Smartphone Report Lists Apple And Samsung As The Top Two Brands
May 23, 2014

Smartphone Report Lists Apple And Samsung As The Top Two Brands

Peter Suciu for - Your Universe Online

Apple and Samsung are the top smartphone brands, according to the latest research from Counterpoint's Market Monitor quarterly tracking program. The report found that the American smartphone market reached 33 million units at the end of the first quarter (Q1) 2014, and the market saw a "modest" seven percent gain.

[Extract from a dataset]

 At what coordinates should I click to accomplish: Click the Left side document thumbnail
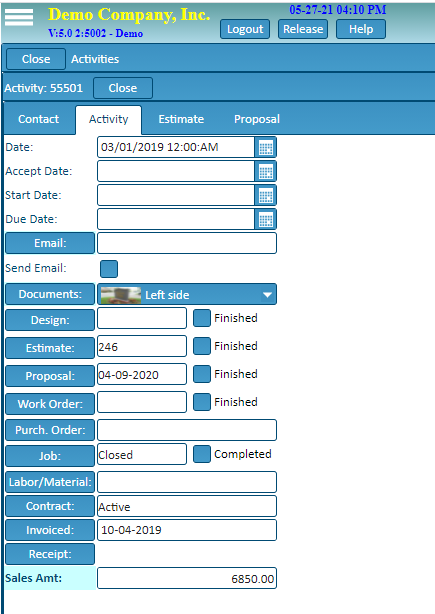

Smartphones also grew to reach 87 percent of total handset shipments, the highest level yet for these devices. The feature phone continued to lose market share, but the Market Monitor report noted that Samsung was the largest shipper of handsets in the first quarter of the year, while Apple remained the largest shipper of smartphones. That means that Samsung, which is still the second largest smartphone maker dominated a fairly robust portion of the feature phone market.

Of course Apple only makes smartphones.

Together, however, Apple and Samsung also accounted for two-thirds of the total of all Q1 smartphone shipments, while the two companies – which tend to meet up quite often in court – had a combined 70 percent of all LTE mobile smartphone shipments. For Q1 three out of four smartphones shipped were LTE smartphones.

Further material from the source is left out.